The odd part of Granderson's season is that he went from freezing in April to torrid in May and June, and back to ice cold since the All-Star break. The combined product -- a .210 average, a .667 OPS and 16 home runs in 566 plate appearances -- is not nearly what the Mets expected from Granderson in the first season of his four-year, $60 million contract.
"But the way he's approached it has been absolutely outstanding," Collins said. "That's why I think there's a huge upside. I think he'll come into Spring Training with a positive attitude and be ready for next year."

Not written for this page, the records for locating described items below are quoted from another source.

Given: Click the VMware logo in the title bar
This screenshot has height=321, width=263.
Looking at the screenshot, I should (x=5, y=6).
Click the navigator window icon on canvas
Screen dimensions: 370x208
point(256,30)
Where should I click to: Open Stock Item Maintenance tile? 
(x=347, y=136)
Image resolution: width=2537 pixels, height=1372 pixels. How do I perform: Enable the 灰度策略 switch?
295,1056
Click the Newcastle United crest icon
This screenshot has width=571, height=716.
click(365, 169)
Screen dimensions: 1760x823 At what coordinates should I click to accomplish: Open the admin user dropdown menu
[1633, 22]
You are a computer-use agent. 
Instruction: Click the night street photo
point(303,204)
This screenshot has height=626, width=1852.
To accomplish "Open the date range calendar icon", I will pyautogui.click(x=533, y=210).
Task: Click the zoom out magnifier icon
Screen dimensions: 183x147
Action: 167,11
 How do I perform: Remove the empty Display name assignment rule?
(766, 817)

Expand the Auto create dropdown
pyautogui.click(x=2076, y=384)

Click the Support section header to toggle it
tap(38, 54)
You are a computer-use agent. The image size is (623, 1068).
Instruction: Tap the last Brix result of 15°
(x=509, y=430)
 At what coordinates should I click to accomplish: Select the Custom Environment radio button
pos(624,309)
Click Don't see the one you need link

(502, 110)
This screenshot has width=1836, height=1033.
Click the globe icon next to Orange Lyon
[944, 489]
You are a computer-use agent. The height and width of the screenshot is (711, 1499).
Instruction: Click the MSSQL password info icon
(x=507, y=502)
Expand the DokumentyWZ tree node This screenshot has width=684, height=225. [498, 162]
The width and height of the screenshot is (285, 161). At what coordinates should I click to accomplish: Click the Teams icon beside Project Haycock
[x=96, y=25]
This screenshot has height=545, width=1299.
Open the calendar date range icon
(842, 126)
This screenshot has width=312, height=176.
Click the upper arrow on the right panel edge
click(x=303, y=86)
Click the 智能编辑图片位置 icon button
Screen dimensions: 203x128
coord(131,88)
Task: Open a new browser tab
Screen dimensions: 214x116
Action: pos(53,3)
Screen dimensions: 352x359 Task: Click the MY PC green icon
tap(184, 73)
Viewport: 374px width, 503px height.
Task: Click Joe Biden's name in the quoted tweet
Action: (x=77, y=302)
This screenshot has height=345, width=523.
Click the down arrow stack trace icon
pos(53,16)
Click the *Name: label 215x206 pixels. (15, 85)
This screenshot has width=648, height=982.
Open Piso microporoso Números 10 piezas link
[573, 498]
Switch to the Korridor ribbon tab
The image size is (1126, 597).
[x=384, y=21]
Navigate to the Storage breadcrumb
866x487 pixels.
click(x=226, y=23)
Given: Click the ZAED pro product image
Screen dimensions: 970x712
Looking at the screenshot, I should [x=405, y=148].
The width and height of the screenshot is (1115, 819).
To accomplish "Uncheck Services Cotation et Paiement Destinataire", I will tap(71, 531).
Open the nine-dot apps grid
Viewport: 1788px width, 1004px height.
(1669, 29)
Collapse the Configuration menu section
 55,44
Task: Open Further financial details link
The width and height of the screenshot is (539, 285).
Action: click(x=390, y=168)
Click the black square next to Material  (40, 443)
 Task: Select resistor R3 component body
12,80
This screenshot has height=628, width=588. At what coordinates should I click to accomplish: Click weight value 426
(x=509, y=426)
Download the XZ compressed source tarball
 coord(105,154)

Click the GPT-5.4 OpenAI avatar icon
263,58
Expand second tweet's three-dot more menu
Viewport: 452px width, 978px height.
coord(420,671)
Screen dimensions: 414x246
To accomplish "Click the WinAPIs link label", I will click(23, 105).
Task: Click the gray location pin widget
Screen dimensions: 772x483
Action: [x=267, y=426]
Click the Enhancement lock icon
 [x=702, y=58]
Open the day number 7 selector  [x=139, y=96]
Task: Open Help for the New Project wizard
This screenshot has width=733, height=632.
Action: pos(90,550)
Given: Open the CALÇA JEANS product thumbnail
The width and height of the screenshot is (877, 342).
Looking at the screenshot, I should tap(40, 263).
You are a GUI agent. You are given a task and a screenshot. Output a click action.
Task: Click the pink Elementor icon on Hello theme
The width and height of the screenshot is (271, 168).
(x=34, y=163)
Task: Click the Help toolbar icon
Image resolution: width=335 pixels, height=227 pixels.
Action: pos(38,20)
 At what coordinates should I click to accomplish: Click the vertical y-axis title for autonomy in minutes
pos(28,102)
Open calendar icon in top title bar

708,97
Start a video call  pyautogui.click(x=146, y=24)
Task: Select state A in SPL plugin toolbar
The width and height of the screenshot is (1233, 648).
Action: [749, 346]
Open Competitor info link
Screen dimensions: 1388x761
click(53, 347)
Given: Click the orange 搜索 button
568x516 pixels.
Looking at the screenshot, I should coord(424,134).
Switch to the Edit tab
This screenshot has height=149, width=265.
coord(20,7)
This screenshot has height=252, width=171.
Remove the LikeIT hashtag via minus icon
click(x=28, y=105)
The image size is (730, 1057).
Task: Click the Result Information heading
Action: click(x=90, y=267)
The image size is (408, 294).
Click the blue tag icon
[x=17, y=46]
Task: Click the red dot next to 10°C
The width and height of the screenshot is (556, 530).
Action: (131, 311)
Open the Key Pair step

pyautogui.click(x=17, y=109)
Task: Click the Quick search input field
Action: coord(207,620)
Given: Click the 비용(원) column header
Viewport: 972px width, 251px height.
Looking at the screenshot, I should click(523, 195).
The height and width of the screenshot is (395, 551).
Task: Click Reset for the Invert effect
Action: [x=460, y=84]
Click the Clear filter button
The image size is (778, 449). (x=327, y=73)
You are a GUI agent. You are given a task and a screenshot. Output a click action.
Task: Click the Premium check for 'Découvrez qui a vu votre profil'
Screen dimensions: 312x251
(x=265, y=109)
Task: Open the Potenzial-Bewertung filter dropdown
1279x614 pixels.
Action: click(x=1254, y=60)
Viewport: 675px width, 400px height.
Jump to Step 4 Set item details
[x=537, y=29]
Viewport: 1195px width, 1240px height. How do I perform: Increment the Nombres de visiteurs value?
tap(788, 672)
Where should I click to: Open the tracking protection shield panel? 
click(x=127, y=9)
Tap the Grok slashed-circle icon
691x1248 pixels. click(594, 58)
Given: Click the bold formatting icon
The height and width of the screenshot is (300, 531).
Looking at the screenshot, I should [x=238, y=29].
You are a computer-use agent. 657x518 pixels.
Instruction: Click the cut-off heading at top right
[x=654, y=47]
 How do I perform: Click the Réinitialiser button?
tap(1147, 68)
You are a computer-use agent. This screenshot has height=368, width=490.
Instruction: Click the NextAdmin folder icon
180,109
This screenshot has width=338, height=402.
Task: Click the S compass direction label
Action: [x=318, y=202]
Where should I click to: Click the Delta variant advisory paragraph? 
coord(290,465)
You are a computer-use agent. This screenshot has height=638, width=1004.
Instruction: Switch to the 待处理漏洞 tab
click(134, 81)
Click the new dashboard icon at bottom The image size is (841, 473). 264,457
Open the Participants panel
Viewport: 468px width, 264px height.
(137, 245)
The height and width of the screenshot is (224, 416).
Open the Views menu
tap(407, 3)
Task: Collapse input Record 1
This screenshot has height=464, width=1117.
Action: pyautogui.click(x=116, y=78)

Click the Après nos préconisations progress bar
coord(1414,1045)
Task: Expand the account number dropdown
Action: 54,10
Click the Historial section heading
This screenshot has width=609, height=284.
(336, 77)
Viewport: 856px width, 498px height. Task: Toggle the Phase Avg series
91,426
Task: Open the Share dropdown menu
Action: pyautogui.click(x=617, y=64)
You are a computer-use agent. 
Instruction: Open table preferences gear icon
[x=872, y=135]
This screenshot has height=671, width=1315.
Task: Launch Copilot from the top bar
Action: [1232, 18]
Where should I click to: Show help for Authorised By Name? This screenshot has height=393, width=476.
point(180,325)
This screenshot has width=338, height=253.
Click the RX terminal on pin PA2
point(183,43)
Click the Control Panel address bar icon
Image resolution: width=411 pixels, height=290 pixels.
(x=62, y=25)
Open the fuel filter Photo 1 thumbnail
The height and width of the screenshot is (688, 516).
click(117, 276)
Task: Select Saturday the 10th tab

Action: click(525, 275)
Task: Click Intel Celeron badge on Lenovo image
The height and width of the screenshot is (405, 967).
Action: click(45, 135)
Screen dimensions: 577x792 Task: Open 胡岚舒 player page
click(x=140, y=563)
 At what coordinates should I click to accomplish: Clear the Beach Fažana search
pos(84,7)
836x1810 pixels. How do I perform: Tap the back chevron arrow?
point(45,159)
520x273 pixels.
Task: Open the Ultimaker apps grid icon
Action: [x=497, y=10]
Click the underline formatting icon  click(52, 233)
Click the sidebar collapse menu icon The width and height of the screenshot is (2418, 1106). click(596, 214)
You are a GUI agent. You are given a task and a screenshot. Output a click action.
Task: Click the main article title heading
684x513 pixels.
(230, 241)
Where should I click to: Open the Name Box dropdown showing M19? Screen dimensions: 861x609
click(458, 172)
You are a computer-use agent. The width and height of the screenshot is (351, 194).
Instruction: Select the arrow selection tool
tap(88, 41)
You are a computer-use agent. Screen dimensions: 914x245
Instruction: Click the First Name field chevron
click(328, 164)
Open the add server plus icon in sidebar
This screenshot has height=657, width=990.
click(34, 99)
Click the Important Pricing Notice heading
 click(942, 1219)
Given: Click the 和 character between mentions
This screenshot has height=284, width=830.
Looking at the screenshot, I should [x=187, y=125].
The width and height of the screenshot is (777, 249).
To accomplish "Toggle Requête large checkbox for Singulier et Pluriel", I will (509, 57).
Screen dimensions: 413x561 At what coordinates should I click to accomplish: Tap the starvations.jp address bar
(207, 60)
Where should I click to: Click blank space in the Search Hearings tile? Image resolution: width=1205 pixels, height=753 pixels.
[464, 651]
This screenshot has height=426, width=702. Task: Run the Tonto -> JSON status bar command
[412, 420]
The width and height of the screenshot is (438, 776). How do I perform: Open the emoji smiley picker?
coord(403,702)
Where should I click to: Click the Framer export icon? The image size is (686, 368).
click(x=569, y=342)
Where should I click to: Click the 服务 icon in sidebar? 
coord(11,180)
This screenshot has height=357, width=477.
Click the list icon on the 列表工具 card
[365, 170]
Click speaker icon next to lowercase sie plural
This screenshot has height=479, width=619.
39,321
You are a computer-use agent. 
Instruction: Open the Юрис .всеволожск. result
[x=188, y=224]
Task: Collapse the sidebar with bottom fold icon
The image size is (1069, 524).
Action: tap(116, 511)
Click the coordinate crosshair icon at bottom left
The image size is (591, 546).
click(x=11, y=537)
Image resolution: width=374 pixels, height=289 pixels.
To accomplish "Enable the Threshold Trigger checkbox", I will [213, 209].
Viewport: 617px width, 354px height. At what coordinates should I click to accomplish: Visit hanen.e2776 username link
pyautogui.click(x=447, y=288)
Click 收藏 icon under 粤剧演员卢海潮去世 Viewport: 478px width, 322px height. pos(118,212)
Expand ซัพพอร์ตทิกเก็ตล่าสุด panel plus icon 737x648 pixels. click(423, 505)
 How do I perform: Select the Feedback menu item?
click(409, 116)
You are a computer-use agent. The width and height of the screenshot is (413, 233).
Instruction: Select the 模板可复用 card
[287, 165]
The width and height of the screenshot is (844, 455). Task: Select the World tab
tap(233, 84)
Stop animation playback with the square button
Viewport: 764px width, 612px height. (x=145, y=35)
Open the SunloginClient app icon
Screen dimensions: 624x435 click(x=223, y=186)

Unlike Granderson, Collins offered a few possible explanations for Granderson's poor season -- his adjustment to a new league, for example, or to a more pitcher-friendly home ballpark. But Granderson dismissed both of those, noting that his offensive game has evolved throughout his 15 years in professional baseball.
"My swing has always been something that has been evolving and changing over the course of my career," Granderson said. "I've changed, modified and done different things all the way from the Minor Leagues up until now. So that's definitely nothing that's new for me. It's actually been something that's helped me out. So little minor adjustments can definitely be good things for me, because you get your mind thinking about something else, and then hopefully everything kind of locks in."
At this point, there's little the Mets can do but sit back and hope a more productive player shows up to Spring Training next year. Collins found solace in the fact that Granderson has recently begun driving balls a bit more consistently, despite the lack of statistical proof.
"Maybe he's starting to get a sense for it again," the manager said.